Atomic geometry of a structure with O in the fcc-hollow site and a surface Au vacancy in a $(2\times 2)$ cell. The surface unit cells are indicated. The oxygen atoms are represented by small dark circles, the uppermost Au atoms by small gray circles, and the intact plane of Au(111) atoms lying below by larger pale gray circles.

Figure 8

The difference electron density $n^{\Delta }\left(\mathbf{r}\right)$ [see Eq. (4)] for the $\text{on}\text{−}\text{surface}+\text{subsurface}$ structure, ${({\mathrm{O}}_{\mathrm{fcc}}∕{\mathrm{O}}_{\text{tetra}\text{−}\mathrm{I}})}_{\theta =0.5}$. Dark and light regions represent electron enhancement and depletion, respectively. The values of the isospheres are $\pm 7.5\times {10}^{-5}e∕{\mathrm{\AA }}^3$. The positions of the O and Au atoms are indicated by black dots.

Figure 9

Projected density of states for the pure subsurface tetra-I structure. The dark lines indicate the Au PDOS of the first metal layer atoms that are bonded to oxygen (top) and the Au PDOS of the second metal layer atoms that are beneath oxygen (bottom). The $\mathrm{Au}6s$ orbital is indicated by the dashed dark line, the $\mathrm{Au}5d$ orbital by the solid dark line, the $\mathrm{O}2s$ orbital by the dashed gray line, and the $\mathrm{O}2p$ orbital by the solid gray line. The Fermi energy is indicated by the vertical line.

Figure 10

Projected density of states for the ${\mathrm{O}}_{\mathrm{fcc}}\text{−}\mathrm{Au}\text{−}{\mathrm{O}}_{\text{tetra}\text{−}\mathrm{I}}$ structure. The Au PDOS of the first metal layer atoms that are bonded to oxygen is indicated by dashed $\left(6s\right)$ and solid $\left(5d\right)$ dark lines, respectively. The gray lines denote the PDOS of O in the fcc site (upper) and tetra-I site (lower). The $\mathrm{O}2s$ and $2p$ orbitals are indicated by the dashed and solid gray lines, respectively.
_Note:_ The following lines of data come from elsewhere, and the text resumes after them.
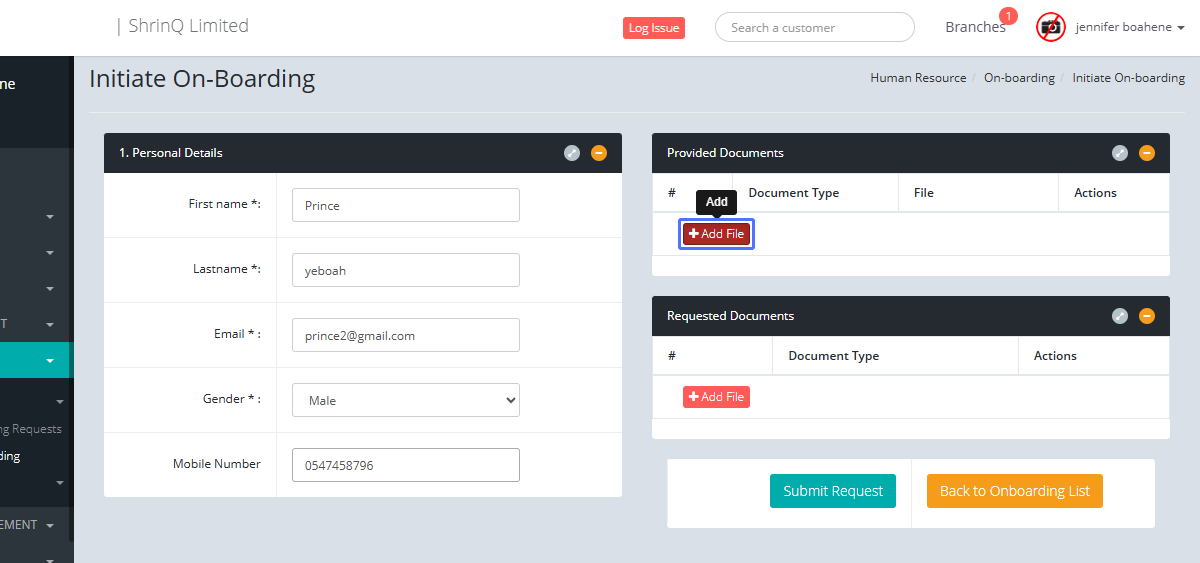1200x563 pixels.
Task: Navigate to On-boarding breadcrumb
Action: (x=1019, y=78)
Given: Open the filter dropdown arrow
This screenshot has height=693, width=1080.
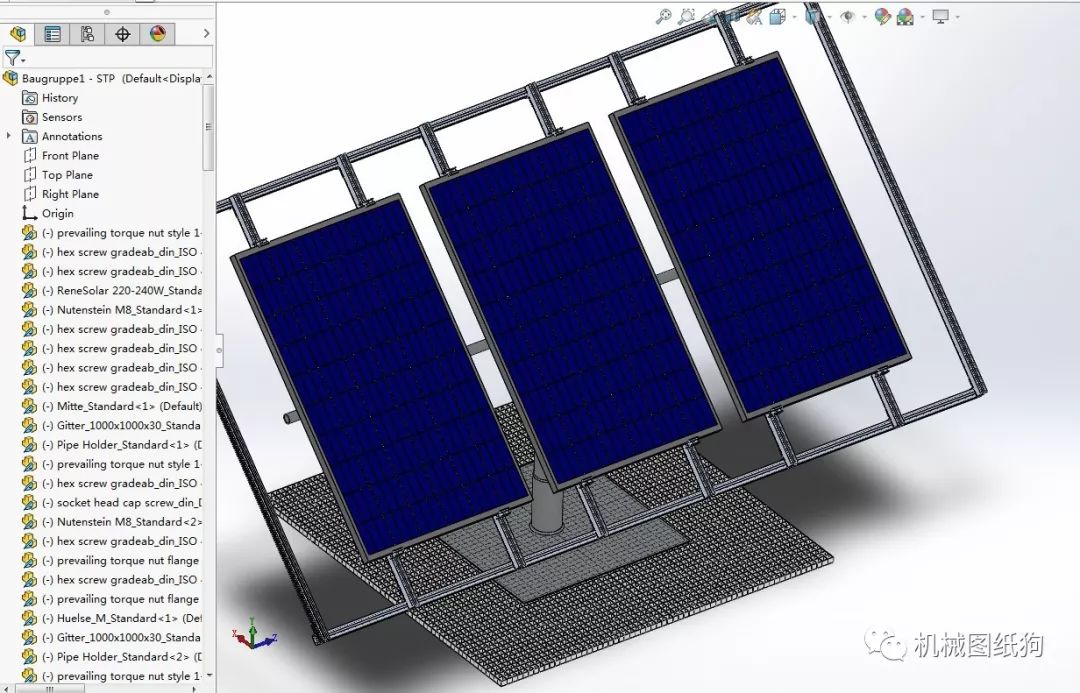Looking at the screenshot, I should pos(25,60).
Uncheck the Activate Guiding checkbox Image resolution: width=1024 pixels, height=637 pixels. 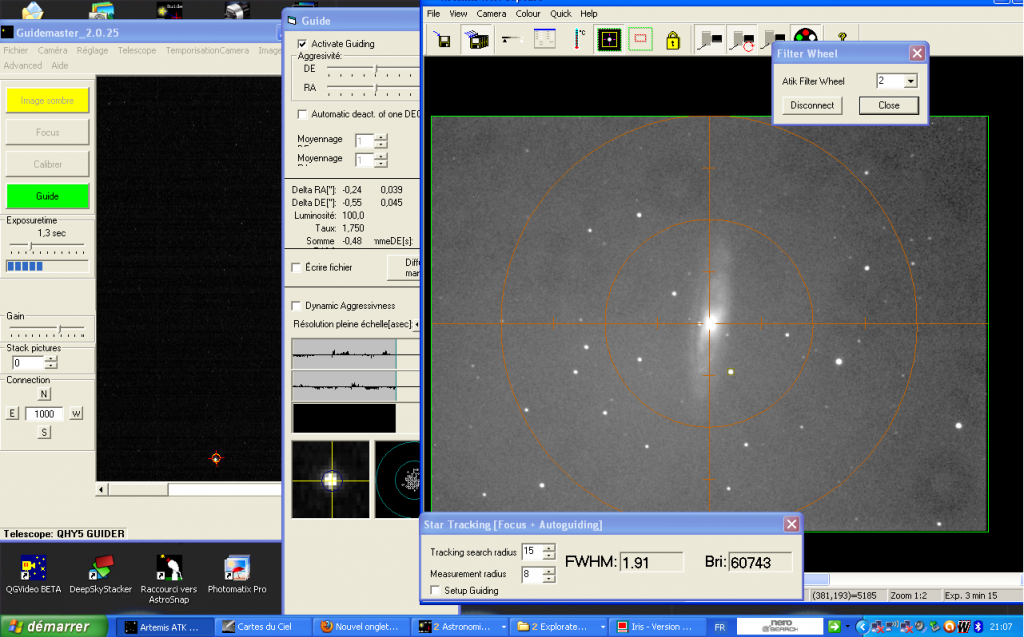click(x=303, y=44)
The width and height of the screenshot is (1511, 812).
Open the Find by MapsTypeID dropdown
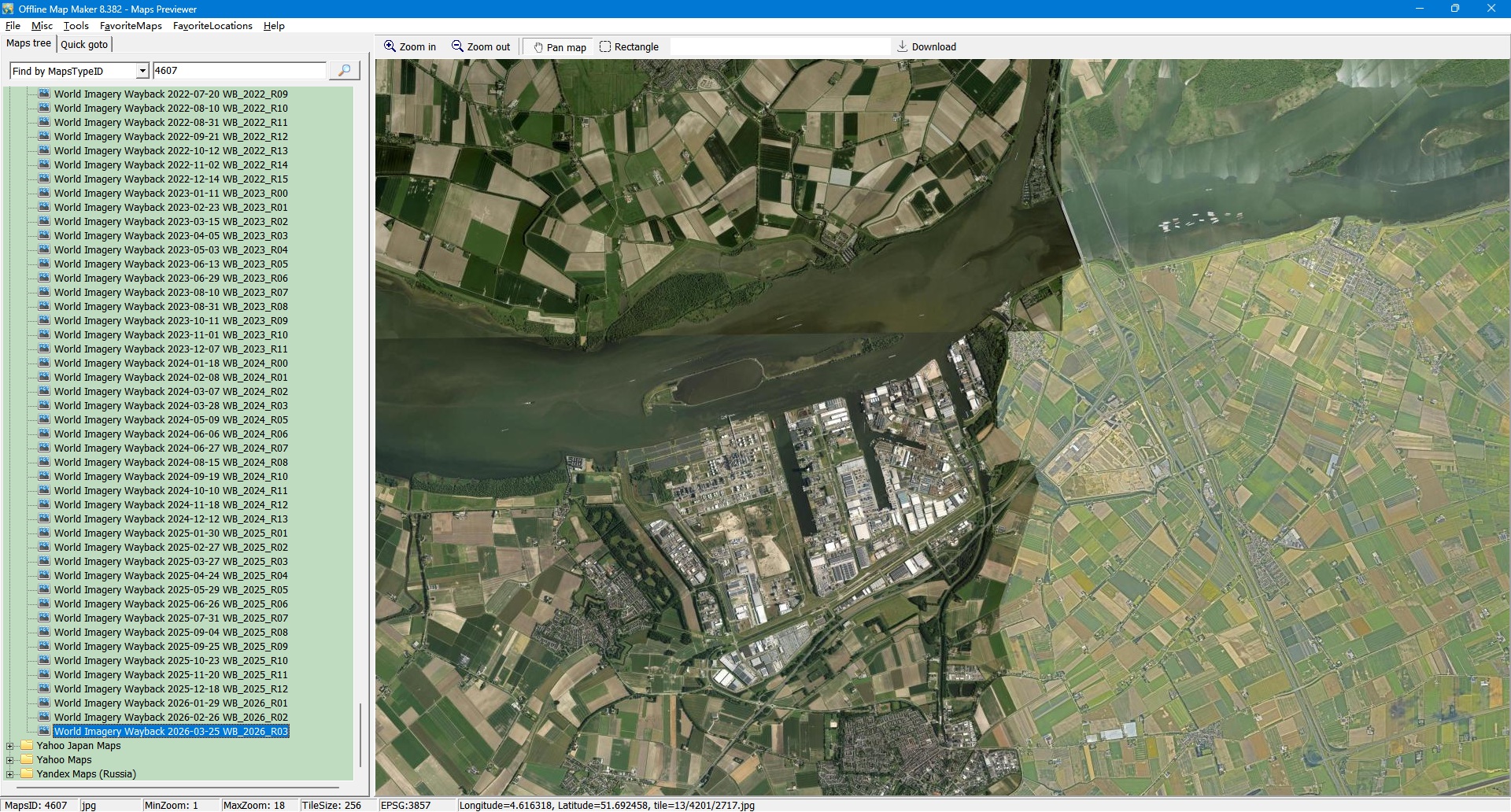pyautogui.click(x=142, y=72)
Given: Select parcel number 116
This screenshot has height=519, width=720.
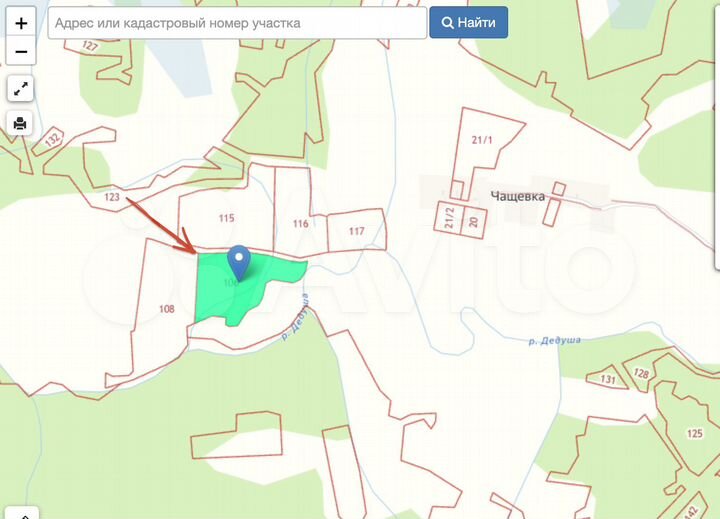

The Fermi energy is represented by the vertical line.

Figure 11

Atomic geometry of surface-oxide-like structures on Au(111) calculated using $(4\times 4)$ surface unit cells (indicated). The oxygen atoms are represented by small dark circles, the uppermost Au atoms by gray circles, and the intact plane of Au(111) atoms lying below by the larger paler gray circles. The lowest-energy structure (g) is framed.

Figure 12

Difference electron density $n^{\Delta }\left(\mathbf{r}\right)$ [see Eq. (4)] for the lowest-energy surface-oxide-like structure [Fig. 11g]. The $(4\times 4)$ surface unit cell is indicated by the line. (a) Top view and (b) side view.

Figure 13

Projected density of states for the lowest-energy surface-oxide-like structure [Fig. 11g]. The Au PDOS of the first metal layer atoms that are bonded to oxygen is indicated by dashed $\left(6s\right)$ and solid $\left(5d\right)$ dark lines, respectively. The gray lines denote the PDOS of O at upper and lower sites. The $\mathrm{O}2s$ and $2p$ orbitals are represented by the dashed and solid gray lines, respectively. The Fermi energy is represented by the vertical line.

Figure 14

Surface free energies for O at Au(111) for the various low-energy structures as a function of the O chemical potential, where $\Delta {\mu }_{\mathrm{O}}$ is defined as ${\mu }_{\mathrm{O}}-(1∕2)E_{{\mathrm{O}}_2}^{\text{total}}$. On-surface chemisorbed oxygen with coverages of 0.06, 0.11, and 0.25 ML, the $(4\times 4)$ surface-oxide structures shown in Figs. 11a, 11e, 11g, (labeled “struc. a,” etc.), and the $(2\times 2)\text{−}\mathrm{O}+\mathrm{vac}$ structure (cf. Fig. 7) are presented. The corresponding temperatures are given for two selected pressures [see Eq. (6)], one corresponding to UHV conditions and the other to atmospheric pressure.

Figure 15

(Color online) The calculated pressure-temperature phase diagram for $\mathrm{O}∕\mathrm{Au}\left(111\right)$ where the ranges of stability of the various phases are indicated.

Figure 16

Vibrational and entropic contributions [cf. Eq. (A1)] to the Gibbs surface free energy for the lowest-energy surface-oxide-like structure [see Fig. 11g] due to the oxygen atoms.